Bu 5 yıllık dönemde yeni ürünler geliştirilmiş, kapasiteler artmıştır. Bu beş yılda borik asitte yeni kapasite oluşturularak 100 bin tonluk tesis devreye alınmıştır. 200 bin tonluk yeni bir öğütme tesisi yapılmış, Sodyum Perborat tesisi kapasitesi artırılarak 22.000 tondan 45.000 tona, Deka tesisinde tevsii yapılarak kapasite 50.000 tondan 100.000 tona çıkarılmıştır. Yeni bir ürün olarak Boroksit üretilmeye başlanmış ve ticari marka olarak ürün portföyüne eklenmiştir. Etidot 67 (Zirai Bor) adında bir ürün geliştirilerek, üretim tesisi kurulması aşamasına gelinmiş, Kurum tarihinde ilk kez patent başvuruları yapılmıştır. Kalsine Tinkal üretimi için Ar-Ge çalışmalarını başarıyla tamamlayarak ticari anlamda üretime geçmiştir. Genel üretim kapasitesi 5 yıl içinde % 35 artırılmıştır. Tüm bunlar gerçekleştirilirken personel sayısı ise 4.743 den 3.700’e düşmüştür.
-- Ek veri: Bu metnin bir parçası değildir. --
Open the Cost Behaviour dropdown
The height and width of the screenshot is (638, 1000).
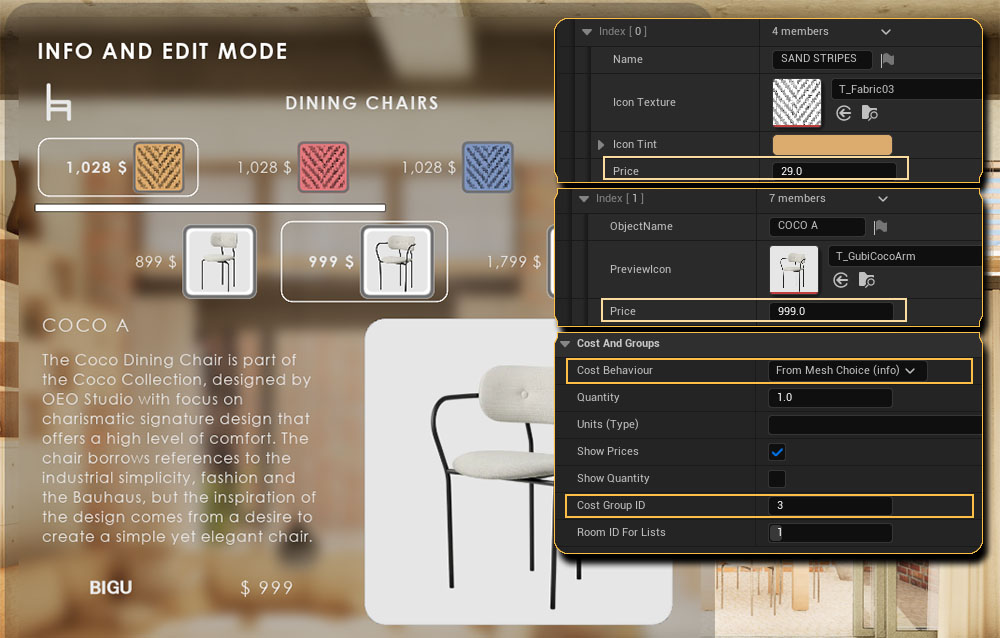[x=846, y=371]
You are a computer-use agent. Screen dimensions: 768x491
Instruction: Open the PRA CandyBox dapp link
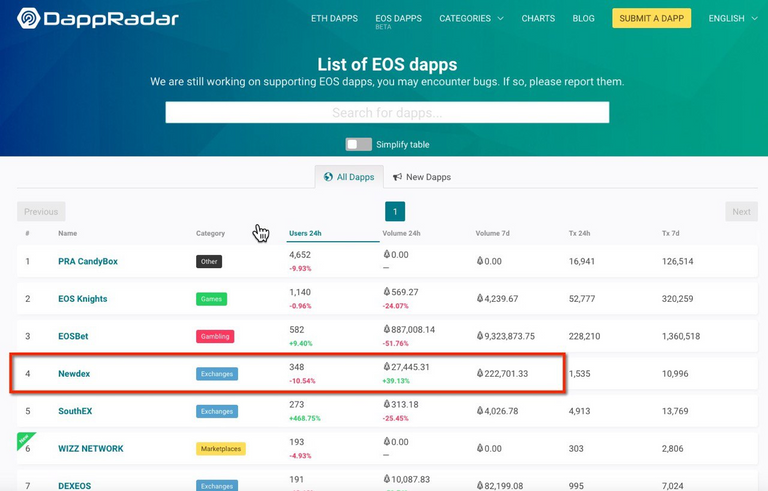(x=88, y=262)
Verimliliğin artırılmasına ilişkin olarak alınan tedbirler sonucunda verimlik artmış, tesisler tam kapasite çalışmaya başlamıştır. Tam kapasite çalışan tesisler talepleri karşılayamaz haldedir. Piyasada bor ürünlerine talep, Eti Maden’in kasasında yatırım için fazlasıyla para olduğu halde kamu mevzuatının getirdiği zorluklar nedeniyle yatırımlar gecikmektedir.

Son 5 yılda pazardaki payı % 22’den % 38’e çıkmıştır. Etimine Amerika firması büyümeye devam etmektedir. Çin’de ve Rusya’da yeni firmalar kurulmuş, Eti Maden, hızla büyümekte olan Çin pazarının tartışmasız tek hakimi olmuştur. Bu durumun Çinli üreticileri ne kadar rahatsız ettiği Eti Maden çalışanları tarafından bilenmektedir.

2002’den günümüze US Borax ve Rio Tinto;

Rio Tinto bu beş yıllık dönem içinde büyümeye devam etmiş, cirosunu; birleşmeler, satın almalar ve maden piyasasındaki olağan üstü fiyat artışları sebebiyle 10 milyar dolardan 25 milyar dolara çıkarmıştır.

Rio Tinto’nun bor madenlerini işleten firması olan US Borax ise ana şirketin büyümesine paralel olarak büyüyememiştir. Aşağıdaki Eti Maden – US Borax karlılık tablosundan da anlaşılacağı üzere bu firmanın karlılığı yıldan yıla azalmaktadır. Pazarda ise liderliği Eti Maden’e kaptırmıştır.

Yıllar Us Borax EtiMaden (milyon US Dolar)

2000 119 81

2001 102 86

2002 87 67

2003 80 58

2004 94 71

2005 60 88

2006 -- 137

US Borax’ın karlılığı giderek düşmektedir. 2006 yılında Rio Tinto’nun endüstriyel mineraller grubunu birleştirmesi nedeniyle, bu grubun 2006 yılı toplam kazancının ne kadarının bor faaliyetlerinden olduğu bilinmemektedir.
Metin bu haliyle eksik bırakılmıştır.